ACOs · Partnerships · 5 min read
Who should accountable care organizations (ACOs) partner with for RHTP success?
Because states apply and are accountable; sub-recipients (providers, plans, vendors) deliver, accountable care organizations (ACOs) succeed through partnerships: ACOs engage as delivery partners or sub-recipients, aligning RHTP-funded prevention with their existing value-based contracts. Strong proposals show a coordinated set of partners rather than a single organization acting alone.
Why partnerships win
RHTP rewards statewide, sustainable approaches. ACOs engage as delivery partners or sub-recipients, aligning RHTP-funded prevention with their existing value-based contracts. A proposal that names committed partners and a clear division of labor is more credible than a solo bid.
Who to bring to the table
For accountable care organizations (ACOs), the most valuable partners typically include the state agency holding the award, anchor providers, and the technology or service partners that deliver and measure the work.
Aligning incentives
Treating RHTP as grant revenue rather than as fuel for the risk model leaves savings on the table when the funding ends.

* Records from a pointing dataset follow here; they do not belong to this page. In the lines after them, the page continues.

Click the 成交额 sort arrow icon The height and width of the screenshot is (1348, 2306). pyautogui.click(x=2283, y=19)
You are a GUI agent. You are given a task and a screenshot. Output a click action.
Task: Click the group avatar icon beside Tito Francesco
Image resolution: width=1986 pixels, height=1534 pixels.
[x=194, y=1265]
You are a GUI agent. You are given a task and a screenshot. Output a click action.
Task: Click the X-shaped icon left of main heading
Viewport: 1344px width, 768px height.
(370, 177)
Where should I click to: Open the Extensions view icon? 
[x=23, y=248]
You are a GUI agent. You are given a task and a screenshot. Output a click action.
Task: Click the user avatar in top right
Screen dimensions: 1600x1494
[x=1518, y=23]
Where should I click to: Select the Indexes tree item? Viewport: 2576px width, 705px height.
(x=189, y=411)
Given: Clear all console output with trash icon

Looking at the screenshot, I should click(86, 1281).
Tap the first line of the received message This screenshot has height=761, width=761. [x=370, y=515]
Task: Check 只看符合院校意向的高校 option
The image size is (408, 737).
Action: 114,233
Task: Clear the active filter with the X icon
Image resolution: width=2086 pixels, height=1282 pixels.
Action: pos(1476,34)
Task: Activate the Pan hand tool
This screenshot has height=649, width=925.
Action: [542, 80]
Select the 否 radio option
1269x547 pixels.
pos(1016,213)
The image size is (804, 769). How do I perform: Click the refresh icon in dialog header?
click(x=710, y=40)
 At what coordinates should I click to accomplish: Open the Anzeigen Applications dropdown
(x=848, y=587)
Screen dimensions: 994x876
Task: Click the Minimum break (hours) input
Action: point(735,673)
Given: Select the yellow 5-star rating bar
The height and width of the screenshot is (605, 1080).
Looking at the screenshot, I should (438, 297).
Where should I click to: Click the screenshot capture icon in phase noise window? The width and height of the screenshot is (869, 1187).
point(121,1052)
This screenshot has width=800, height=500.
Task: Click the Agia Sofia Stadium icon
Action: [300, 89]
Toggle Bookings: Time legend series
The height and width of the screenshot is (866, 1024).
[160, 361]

Frequently asked questions
- Can accountable care organizations (ACOs) apply alone?
- Rarely effectively. RHTP favors coordinated, statewide approaches, so partnerships materially improve competitiveness.
Figures reflect the CMS Rural Health Transformation Program NOFO and the December 2025 award announcement. RHTP Tracker is an independent resource by Moodr Health and is not affiliated with CMS.